PROBLEM: Of the lines listed below, return exactly those that run from the line containing "You are a computer-use" through the line containing "Click the 'to", both included.

GIVEN DATA:
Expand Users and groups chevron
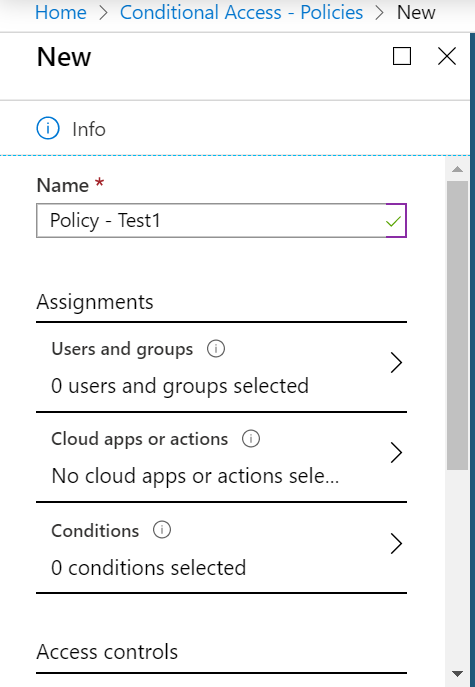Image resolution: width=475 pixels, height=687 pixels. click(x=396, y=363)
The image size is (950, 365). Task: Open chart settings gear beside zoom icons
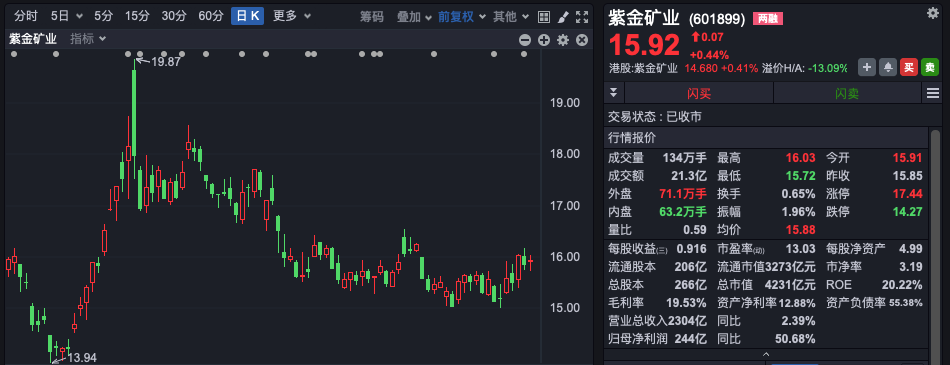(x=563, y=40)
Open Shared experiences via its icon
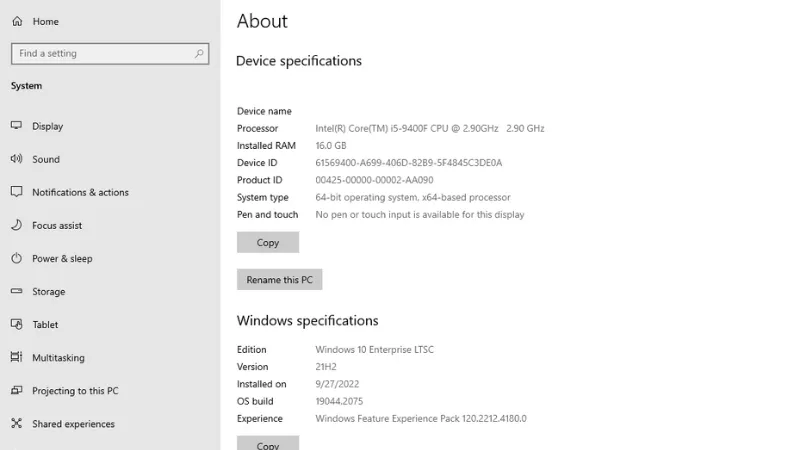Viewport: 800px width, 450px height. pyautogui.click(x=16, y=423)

---

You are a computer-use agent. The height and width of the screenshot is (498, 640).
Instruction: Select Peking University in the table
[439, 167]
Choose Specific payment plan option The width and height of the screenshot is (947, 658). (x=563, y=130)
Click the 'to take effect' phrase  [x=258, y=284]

YOUR RESPONSE:
You are a computer-use agent. The height and width of the screenshot is (498, 640).
Instruction: Select Peking University in the table
[439, 167]
Choose Specific payment plan option The width and height of the screenshot is (947, 658). (x=563, y=130)
Click the 'to take effect' phrase  [x=258, y=284]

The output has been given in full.